Posted by: Alaska Paul   2004-04-03 12:43:49 PM  

#2  I think the guy's got it almost figured out, though he misses the biggest reason for the pre-war emphasis on Saddam's WMD: our desire to get the U.N. signed up.

There's a pattern I've noticed since Bush began turning the public's attention toward Iraq back in mid-2002.

On the one hand, people who start out with an inherent distrust or dislike for Bush have an extremely difficult time figuring out what the hell we're doing over in Iraq; they can't grasp even the most obvious of the ways in which ending Saddam's regime helps move the WoT forward, even to the point where they whine that it's a "distraction."

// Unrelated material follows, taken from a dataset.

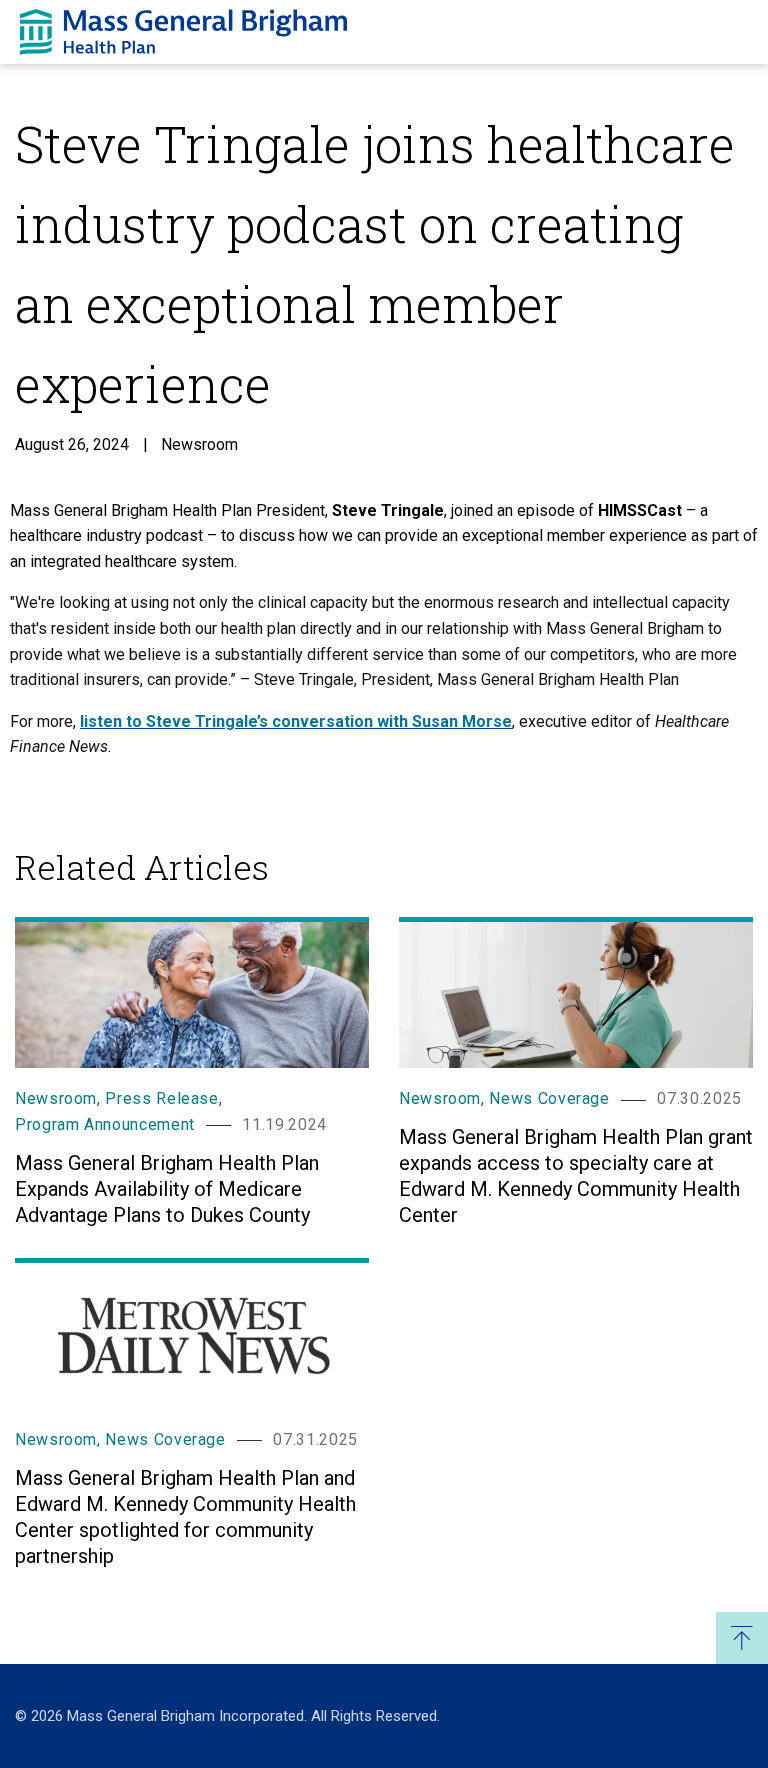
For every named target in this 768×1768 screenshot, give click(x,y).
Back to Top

And on the other hand, people who start out with the assumption that Bush is a competent executive who knows what he wants to achieve, and is taking steps calculated to achieve it, seem to have very little difficulty discerning the overall strategy.

During the run-up to the war last year, I set out to see how many ways I could think of that "doing" Saddam would help the war against Islamic totalitarianism. I set out to see if I could list five ways, but at the end of an hour I'd jotted down more than a dozen. I still update the list every now and then, and I'm now working on Reason #36.

Not hard at all, really.

As for Bush's not telling the American public exactly why we needed to go to Iraq, it seems to me very simple: anything he were to say to us, would also be heard throughout the Muslim world.

Just as in boxing, it's bad form to telegraph your punches.
Posted by: Dave D.   2004-04-03 12:41:20 PM  

#1  Not sure that I agree with the "deliberate deception" angle, but the geopolitical reasons for hitting Iraq are the very ones I have been touting since we went in.